The findings of a new study suggest that people who receive highly personalized combination therapy for treatment-resistant cancer can experience improved disease control and survival rates.
With this type of approach, researchers aim to better anticipate which types of treatments would best suit an individual, depending on their genetic makeup and the environmental and lifestyle factors that are relevant to them.
A new study — the findings of which appear in the journal Nature Medicine — now suggests that further personalizing precision medicine may be useful in treating cancers that do not respond to commonly prescribed therapies.
The researchers, many of whom are from the University of California, San Diego, in La Jolla, conducted a clinical trial to test whether personalized combination therapy can have a positive effect in people with refractory tumors. These are tumors that did not respond to previous treatment.
In order to find the best combination therapy match, they analyzed the participants' specific tumor mutations and tried to target them individually.
"Response rates to therapies that target one alteration can be low and not durable," notes first author Dr. Jason K. Sicklick. "Our approach went beyond targeting a single alteration. In collaboration with a multispecialty team of oncology experts, we formulated a personalized combination therapy for each patient," he explains.
"With this approach, we saw an increased response rate, as well as improved overall survival and progression-free survival in patients who were highly matched to treatment, versus those who were unmatched or less well-matched."
Dr. Jason K. Sicklick
Results of the prospective study
For their prospective study — which they called the Investigation of Profile-Related Evidence Determining Individualized Cancer Therapy (I-PREDICT) — the researchers recruited participants with metastatic cancer. Each had previously received treatment at one of two oncology centers: the Moores Cancer Center in La Jolla, CA, or the Avera Cancer Institute in Sioux Falls, SD.
In total, the team enrolled 149 participants with metastatic, refractory cancer, and they managed to match 73 participants (or 49 percent) with combination therapy.
The researchers were not able to provide treatment for 66 of the enrolled participants, either because the disease was progressing quickly or because it was in a very advanced stage.
To find good treatment matches, the researchers conducted tumor DNA sequencing to identify the specific mutations in each person's tumors.
Then, the investigators consulted a team of specialists, including oncologists, pharmacologists, cancer biologists, surgeons, and geneticists, who helped them determine the best treatment combinations and matches.
For a person to be "highly matched" with a combination therapy, the researchers had to match over 50 percent of the individual's tumor mutations to drugs that could address each.
The investigators report that half of the highly matched participants responded to the prescribed therapies, while only 22 percent of those who either had no treatment matches or matches of a poorer quality responded to treatment.
"Having 50 percent of patients with heavily pretreated disease responding when highly matched speaks to the importance of personalized precision medicine combination approaches," says the study's senior author, Dr. Razelle Kurzrock.

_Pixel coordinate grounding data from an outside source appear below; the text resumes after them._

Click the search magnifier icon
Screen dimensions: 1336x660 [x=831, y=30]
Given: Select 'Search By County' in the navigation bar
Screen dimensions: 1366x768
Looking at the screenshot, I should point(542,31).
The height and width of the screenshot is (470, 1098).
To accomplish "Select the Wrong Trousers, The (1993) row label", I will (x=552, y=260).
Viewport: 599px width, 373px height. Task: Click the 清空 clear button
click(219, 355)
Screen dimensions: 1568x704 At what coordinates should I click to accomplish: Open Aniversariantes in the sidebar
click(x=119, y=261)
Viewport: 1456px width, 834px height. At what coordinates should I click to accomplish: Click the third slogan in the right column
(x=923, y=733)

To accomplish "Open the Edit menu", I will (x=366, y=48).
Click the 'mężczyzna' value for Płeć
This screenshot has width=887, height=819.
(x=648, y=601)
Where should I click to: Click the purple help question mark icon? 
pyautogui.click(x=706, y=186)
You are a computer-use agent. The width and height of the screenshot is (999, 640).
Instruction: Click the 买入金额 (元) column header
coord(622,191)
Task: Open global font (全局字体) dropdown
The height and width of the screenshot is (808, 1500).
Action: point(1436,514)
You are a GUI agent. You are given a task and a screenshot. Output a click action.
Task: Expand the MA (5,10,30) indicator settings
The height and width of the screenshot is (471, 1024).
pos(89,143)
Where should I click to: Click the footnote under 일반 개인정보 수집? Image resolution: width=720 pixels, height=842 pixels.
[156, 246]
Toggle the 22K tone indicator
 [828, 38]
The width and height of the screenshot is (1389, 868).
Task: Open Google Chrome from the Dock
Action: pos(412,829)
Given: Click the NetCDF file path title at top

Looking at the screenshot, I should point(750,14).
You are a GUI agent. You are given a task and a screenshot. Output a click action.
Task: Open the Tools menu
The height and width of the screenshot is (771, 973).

"Our next step is to determine if we can increase the benefit rate further if this strategy is instituted earlier in the course of the disease," adds Dr. Kurzrock.
'No two tumors are exactly the same'
In total, 83 participants received treatments, informed by their oncologists' advice and their own preferences. Of these, 10 received unpersonalized treatments that did not match their tumor mutations.
The 73 individuals who accessed personalized combination therapies received a mix of treatments including gene product-targeted drugs, hormone therapies, immunotherapies, and chemotherapies.
"The percentage of patients matched was much higher than in most precision medicine studies because we implemented a team who instituted immediate review of genomic results, as well as navigators who helped patients and physicians access clinical trials and off-label [Food and Drug Administration (FDA)]-approved drugs," notes one of the study's lead authors, Dr. Shumei Kato.
There are, nevertheless, many concerns regarding the feasibility of the new approach. According to Dr. Sicklick, "Personalized multidrug therapies have not been used as standard treatment because there are concerns about the safety of administering drug combinations that have not been previously studied together."
In the current study, the researchers monitored the treatment outcomes until a participant's cancer developed further, until they no longer tolerated the therapy, or until they passed away.
At the same time, however, the first author argues that it is important to lean toward as personalized an approach to cancer therapy as possible.
"Personalized combinations are necessary, since no two tumors are exactly the same and so no two regimens will be the same," emphasizes Dr. Sicklick.
"Our findings demonstrate that this approach is feasible and safe when patients are monitored closely and started on reduced doses," he suggests.
Yet, the researchers admit that future clinical studies must further test this method and confirm its viability.
Furthermore, many of the study team members have acknowledged that they received research funds from various pharmaceutical and clinical research companies, including Novartis Pharmaceuticals, Blueprint Medicines, Amgen, and Pfizer.